Efficient purification protocol for bioengineering allophycocyanin trimer with N-terminus Histag

Allophycocyanin plays a key role for the photon energy transfer from the phycobilisome to reaction center chlorophylls with high efficiency in cyanobacteria. Previously, the high soluble self-assembled bioengineering allophycocyanin trimer with N-terminus polyhistidine from Synechocystis sp. PCC 6803 had been successfully recombined and expressed in Escherichia coli strain. The standard protocol with immobilized metal-ion affinity chromatography with chelating transition metal ion (Ni2+) was used to purify the recombinant protein. Extensive optimization works were performed to obtain the desired protocol for high efficiency, low disassociation, simplicity and fitting for large-scale purification. In this study, a 3(3) full factorial response surface methodology was employed to optimize the varied factors such as pH of potassium phosphate (X-1), NaCl concentration (X-2), and imidazole concentration (X-3). A maximum trimerization ratio (Y-1) of approximate A(650 nm)/A(620 nm) at 1.024 was obtained at these optimum parameters.

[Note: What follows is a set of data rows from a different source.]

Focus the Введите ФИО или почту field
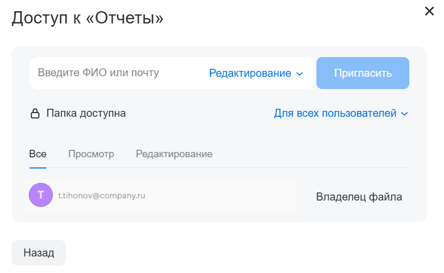Viewport: 444px width, 273px height. (117, 73)
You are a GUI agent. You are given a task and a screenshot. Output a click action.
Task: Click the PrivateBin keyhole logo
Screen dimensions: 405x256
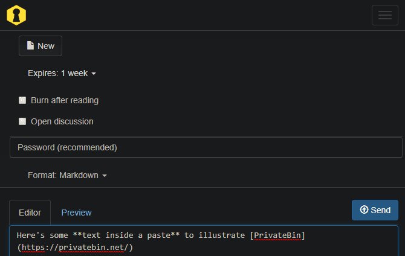pos(16,15)
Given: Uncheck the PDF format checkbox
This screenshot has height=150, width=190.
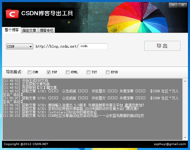Looking at the screenshot, I should pos(49,72).
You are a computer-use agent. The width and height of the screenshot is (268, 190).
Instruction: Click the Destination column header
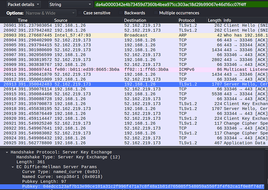point(135,20)
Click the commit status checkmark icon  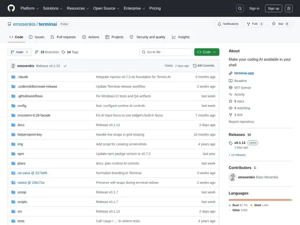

Further examinations, with absorbance spectra, fluorescence spectra and SDS-PAGE, confirmed the presence of bioengineering allophycocyanin trimer with highly trimeric form. All these results demonstrate that optimized protocol is efficient in purification of bioengineering allophycocyanin trimer with Histag. (C) 2017 The Authors. Production and hosting by Elsevier B.V. on behalf of King Saud University.